(Excerpt provided begins)

It’s funny how place influences whisky. I’m not talking about terroir, or region of origin, I’m talking about how sometimes the place where you enjoy a certain whisky can affect your perception of it. Whisky, wine, and food writers alike all wax poetic about this phenomenon, and it usually takes the form of a wistful soliloquy about sand between your toes or back-slapping camaraderie. I personally have a fondness for Sol beer after a trip with college buddies to Mexico found me dragging my sun-bleached, sweat-drenched, weary corpse to the nearest restaurant to bask in the glory of (several) ice-cold Sols and locally-caught marlin tostadas. Whenever I open a Sol (which is basically the Michelob to Mexico’s Bud Light, Corona), I’m back in Mexico, young and invincible, and eating those $2 tostadas again.
This year, on a trip to visit the battlefield at Gettysburg (my first time), I dashed to the local state-run liquor store, arriving a few minutes before closing, to secure booze for a week that promised a lot of walking around in the sun and looking at monuments. I spied a bottle of Dad’s Hat Pennsyvania Rye and figured why not choose a local whiskey? It wasn’t the best whiskey I’ve ever had, nor the best rye. But, if necessity is the mother of invention, then desperation might just be the mother of the best damn whisky sour I have ever made. Maybe it was my vacation mentality, or maybe it was squeezing lemons with the back of a kitchen knife in some AirBnb kitchen, or making simple syrup out of a half-full bear-shaped bottle of honey and tap water… whatever it was, I have never been able to replicate those Dad’s Hat Whisky Sours since I’ve returned home. Ah well, at least we’ll always have Gettysburg.

(Excerpt provided ends)

Problem set:
• A. In the passage on whisky and place, what did the writer eat along with the ice-cold Sols in Mexico?
• B. Reproduce the passage on whisky and place word for word, from "It’s funny how" up to and including "those $2 tostadas again.".
• C. List every beer brand named in the passage on whisky and place.

(Information provided begins)

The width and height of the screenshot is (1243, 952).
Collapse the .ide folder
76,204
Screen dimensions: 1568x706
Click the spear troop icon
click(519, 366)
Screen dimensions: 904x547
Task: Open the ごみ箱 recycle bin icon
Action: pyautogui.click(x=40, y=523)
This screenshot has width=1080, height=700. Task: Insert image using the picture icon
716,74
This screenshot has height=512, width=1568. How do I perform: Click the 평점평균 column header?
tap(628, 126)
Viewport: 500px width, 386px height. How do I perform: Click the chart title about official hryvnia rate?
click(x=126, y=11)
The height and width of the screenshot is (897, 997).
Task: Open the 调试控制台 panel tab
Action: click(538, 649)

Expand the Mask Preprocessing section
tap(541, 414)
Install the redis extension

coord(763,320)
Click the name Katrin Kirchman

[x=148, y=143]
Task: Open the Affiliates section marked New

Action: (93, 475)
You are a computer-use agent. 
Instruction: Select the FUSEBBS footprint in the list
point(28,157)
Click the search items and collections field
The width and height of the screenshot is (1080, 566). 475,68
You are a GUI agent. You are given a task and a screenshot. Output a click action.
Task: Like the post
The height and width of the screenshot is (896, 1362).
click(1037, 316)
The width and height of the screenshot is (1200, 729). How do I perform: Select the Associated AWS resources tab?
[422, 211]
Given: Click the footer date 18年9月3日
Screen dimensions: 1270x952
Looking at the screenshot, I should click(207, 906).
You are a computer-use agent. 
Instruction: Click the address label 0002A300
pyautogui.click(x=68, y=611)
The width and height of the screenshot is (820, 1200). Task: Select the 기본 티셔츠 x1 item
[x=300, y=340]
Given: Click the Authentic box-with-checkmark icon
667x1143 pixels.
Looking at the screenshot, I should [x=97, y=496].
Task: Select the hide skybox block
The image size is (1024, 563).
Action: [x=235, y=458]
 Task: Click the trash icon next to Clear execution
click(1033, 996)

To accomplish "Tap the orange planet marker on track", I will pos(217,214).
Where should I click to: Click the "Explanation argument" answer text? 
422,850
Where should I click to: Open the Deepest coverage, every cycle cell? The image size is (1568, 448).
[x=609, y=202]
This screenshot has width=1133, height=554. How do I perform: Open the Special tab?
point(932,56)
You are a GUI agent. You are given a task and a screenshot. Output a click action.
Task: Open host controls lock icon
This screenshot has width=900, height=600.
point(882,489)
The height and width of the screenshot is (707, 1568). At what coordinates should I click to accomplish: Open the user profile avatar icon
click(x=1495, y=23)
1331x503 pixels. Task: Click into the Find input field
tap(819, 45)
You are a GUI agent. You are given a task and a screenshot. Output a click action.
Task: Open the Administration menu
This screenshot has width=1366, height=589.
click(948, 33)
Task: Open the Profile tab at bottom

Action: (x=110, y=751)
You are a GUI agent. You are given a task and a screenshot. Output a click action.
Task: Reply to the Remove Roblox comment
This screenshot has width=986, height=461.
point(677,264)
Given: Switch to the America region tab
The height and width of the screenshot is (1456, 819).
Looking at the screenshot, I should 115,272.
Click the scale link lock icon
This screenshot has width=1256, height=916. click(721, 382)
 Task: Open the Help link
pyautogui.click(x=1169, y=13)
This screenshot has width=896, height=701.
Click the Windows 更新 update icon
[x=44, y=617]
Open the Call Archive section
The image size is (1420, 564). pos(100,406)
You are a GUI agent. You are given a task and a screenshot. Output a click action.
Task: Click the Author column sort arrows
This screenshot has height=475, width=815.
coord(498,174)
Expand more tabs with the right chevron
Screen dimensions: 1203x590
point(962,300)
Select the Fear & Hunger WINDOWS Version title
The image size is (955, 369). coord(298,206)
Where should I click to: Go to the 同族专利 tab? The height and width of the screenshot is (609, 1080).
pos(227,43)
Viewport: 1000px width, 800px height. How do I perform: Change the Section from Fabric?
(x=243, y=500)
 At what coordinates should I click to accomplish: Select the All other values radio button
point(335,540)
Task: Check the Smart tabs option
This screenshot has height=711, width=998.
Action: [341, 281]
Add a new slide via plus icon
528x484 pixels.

(Information provided ends)

Answers to the exercise:
• A. Locally-caught marlin tostadas.

• B.
It’s funny how place influences whisky. I’m not talking about terroir, or region of origin, I’m talking about how sometimes the place where you enjoy a certain whisky can affect your perception of it. Whisky, wine, and food writers alike all wax poetic about this phenomenon, and it usually takes the form of a wistful soliloquy about sand between your toes or back-slapping camaraderie. I personally have a fondness for Sol beer after a trip with college buddies to Mexico found me dragging my sun-bleached, sweat-drenched, weary corpse to the nearest restaurant to bask in the glory of (several) ice-cold Sols and locally-caught marlin tostadas. Whenever I open a Sol (which is basically the Michelob to Mexico’s Bud Light, Corona), I’m back in Mexico, young and invincible, and eating those $2 tostadas again.

• C. Sol, Michelob, Bud Light, Corona